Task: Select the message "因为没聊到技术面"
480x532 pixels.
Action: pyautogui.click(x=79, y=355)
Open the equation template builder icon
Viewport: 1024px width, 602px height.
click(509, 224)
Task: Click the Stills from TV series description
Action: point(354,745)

The task
Answer by repeating every line of the listing exactly.

Written reply
Task: Select the message "因为没聊到技术面"
480x532 pixels.
Action: pyautogui.click(x=79, y=355)
Open the equation template builder icon
Viewport: 1024px width, 602px height.
click(509, 224)
Task: Click the Stills from TV series description
Action: point(354,745)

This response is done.